> Work instructions: Below are the records; tally the lines in them that include the word "label" and reply with the number alone.

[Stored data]
▽
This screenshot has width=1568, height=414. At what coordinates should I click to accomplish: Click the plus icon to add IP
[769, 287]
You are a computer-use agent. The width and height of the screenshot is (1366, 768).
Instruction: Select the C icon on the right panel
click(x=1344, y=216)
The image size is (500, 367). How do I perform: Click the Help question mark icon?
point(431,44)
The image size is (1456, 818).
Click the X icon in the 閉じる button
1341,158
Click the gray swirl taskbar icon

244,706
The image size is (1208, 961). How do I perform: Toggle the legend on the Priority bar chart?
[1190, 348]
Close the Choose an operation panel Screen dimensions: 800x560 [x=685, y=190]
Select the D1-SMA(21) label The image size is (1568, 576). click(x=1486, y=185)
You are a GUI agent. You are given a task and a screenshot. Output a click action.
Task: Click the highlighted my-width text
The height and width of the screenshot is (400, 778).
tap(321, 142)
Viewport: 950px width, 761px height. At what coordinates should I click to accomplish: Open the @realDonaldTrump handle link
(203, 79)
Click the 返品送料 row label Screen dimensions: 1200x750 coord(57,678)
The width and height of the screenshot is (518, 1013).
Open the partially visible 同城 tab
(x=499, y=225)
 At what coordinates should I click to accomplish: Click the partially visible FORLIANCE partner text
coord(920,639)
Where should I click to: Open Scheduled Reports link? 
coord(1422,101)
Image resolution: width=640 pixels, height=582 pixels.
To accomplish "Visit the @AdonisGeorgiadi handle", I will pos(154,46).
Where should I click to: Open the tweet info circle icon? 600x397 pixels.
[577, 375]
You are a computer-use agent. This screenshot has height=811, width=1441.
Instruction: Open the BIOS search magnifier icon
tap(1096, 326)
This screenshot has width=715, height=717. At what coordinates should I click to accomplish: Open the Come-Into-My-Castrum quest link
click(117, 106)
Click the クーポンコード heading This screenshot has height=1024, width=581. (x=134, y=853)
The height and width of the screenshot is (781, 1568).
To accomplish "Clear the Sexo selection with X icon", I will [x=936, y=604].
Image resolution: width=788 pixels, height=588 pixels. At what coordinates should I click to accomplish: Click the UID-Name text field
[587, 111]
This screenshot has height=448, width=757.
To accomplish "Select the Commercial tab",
△
> Exercise response: 2